▸ MATERIAL PROVIDED:

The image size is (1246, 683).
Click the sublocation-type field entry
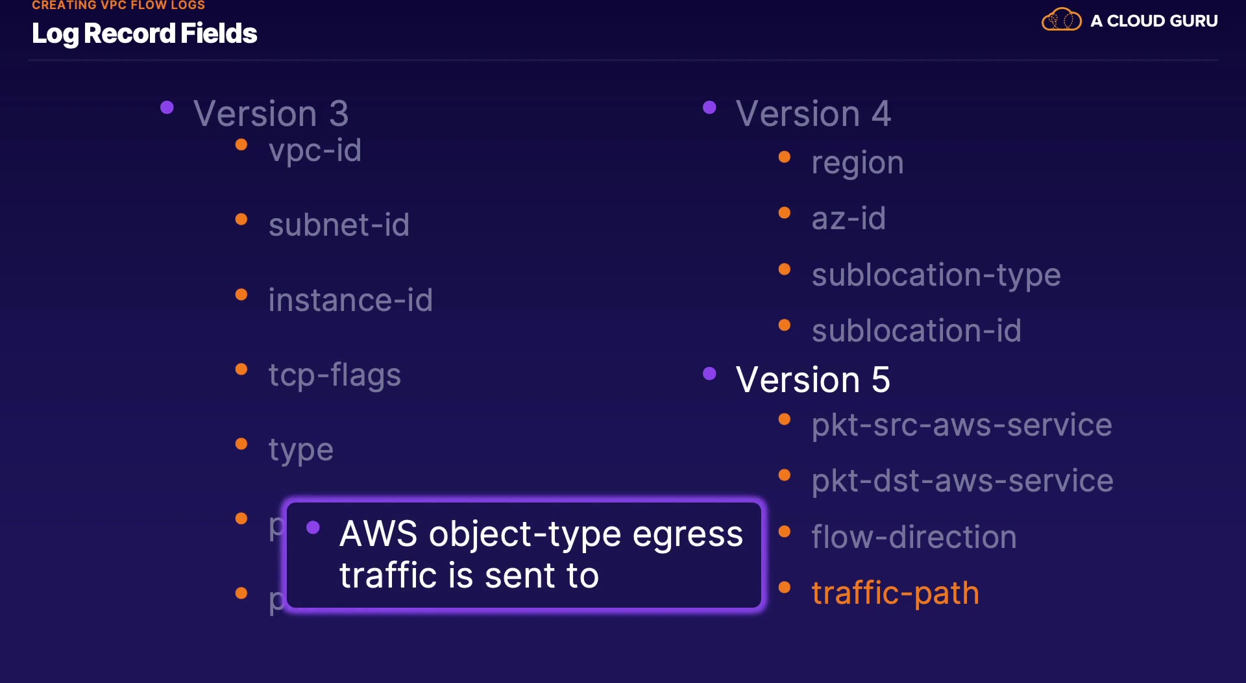(x=936, y=275)
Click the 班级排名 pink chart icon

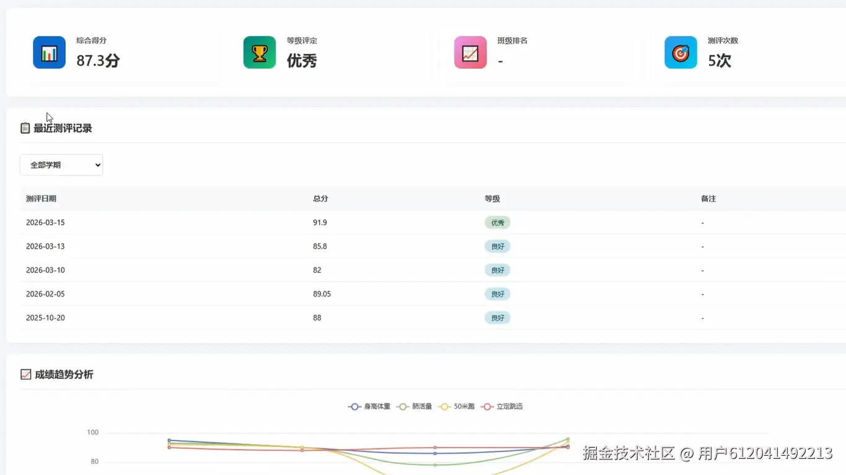pos(470,52)
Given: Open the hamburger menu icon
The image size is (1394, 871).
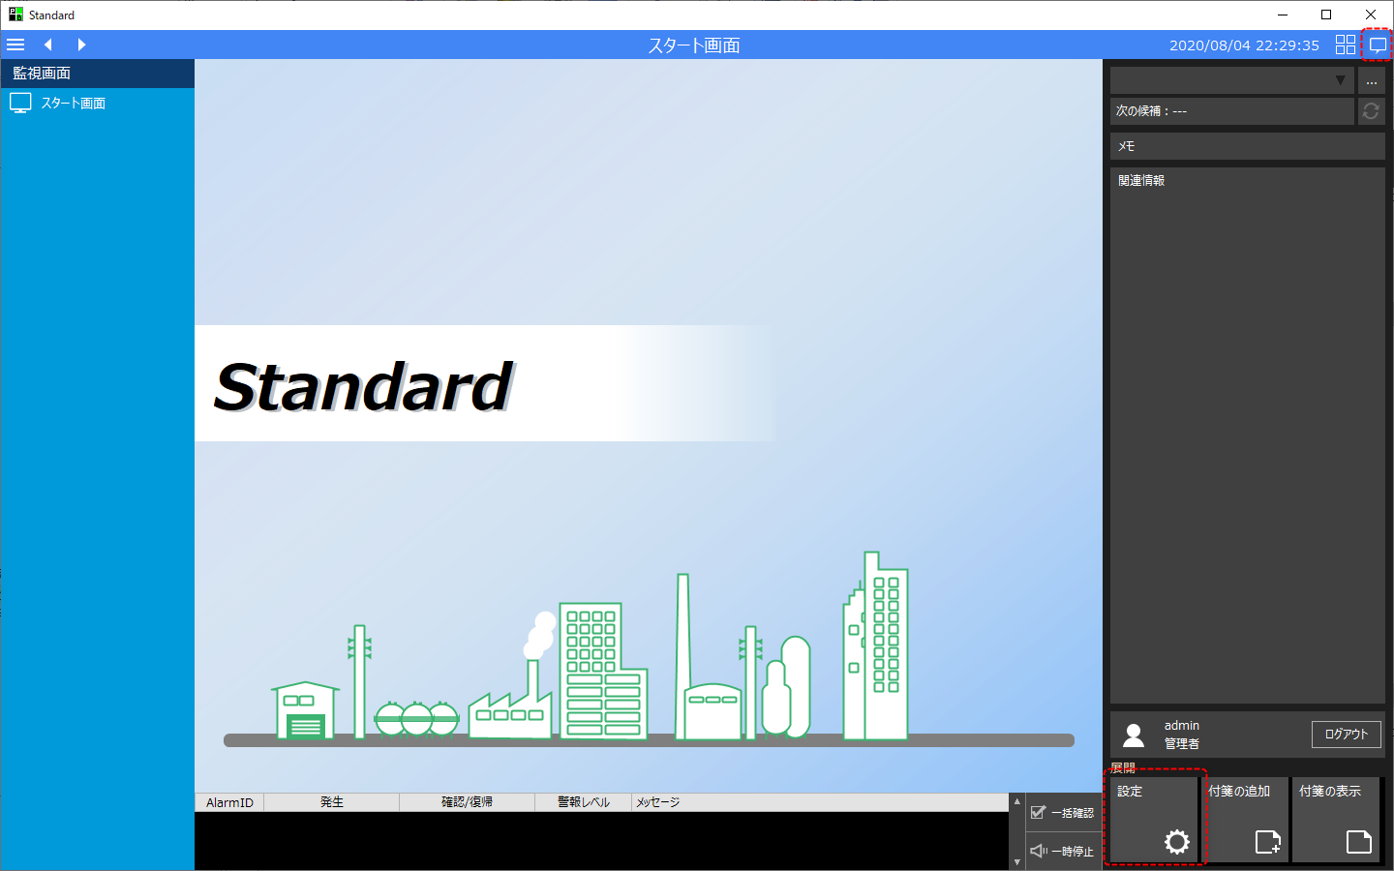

▸ PROBLEM STATEMENT: Lines with the word "size": how many are there in the material? Answer with the number alone.

▸ ANSWER AREA: 2